Matt Carrington
- Full name: Matthew John Carrington
- Born: 26 August 1976 (age 49) Henderson, Auckland, New Zealand
- Height: 5 ft 11 in (180 cm)
- Weight: 198 lb (90 kg)
- Notable relative: Ken Carrington (father)

Rugby union career
- Position: Fullback / Wing

Provincial / State sides
- Years: Team / Apps / (Points)
- 1995–96: Auckland / 8 / (68)
- 1997–99: Otago / 33 / (75)

Super Rugby
- Years: Team / Apps / (Points)
- 1997–99: Highlanders / 19 / (20)

= Matt Carrington (rugby union) =

NZ rugby union player

Matthew John Carrington (born 26 August 1976) is a New Zealand former professional rugby union player.

==Biography==
Born in Auckland, Carrington is the son of All Black Ken Carrington.

Carrington played his rugby as a fullback or winger and was an accomplished goal-kicker, notably winning a 1996 Ranfurly Shield defence against the Bay of Plenty with a sideline conversion.

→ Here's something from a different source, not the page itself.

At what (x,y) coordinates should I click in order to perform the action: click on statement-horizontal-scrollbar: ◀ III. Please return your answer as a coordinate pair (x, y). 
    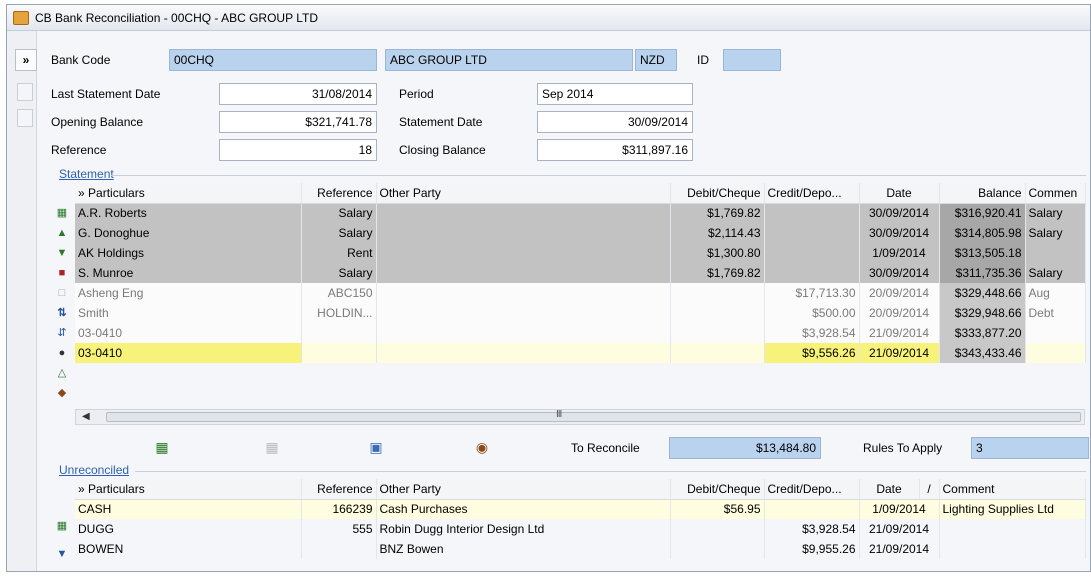
    Looking at the image, I should click on (580, 417).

A NZ under-21s representative, Carrington played three seasons with the Highlanders in the Super 12, debuting as a 21-year-old. He continued his career in England, playing for the Bristol Bears. By virtue of his grandparents, Carrington was England qualified and represented his adopted country in rugby sevens.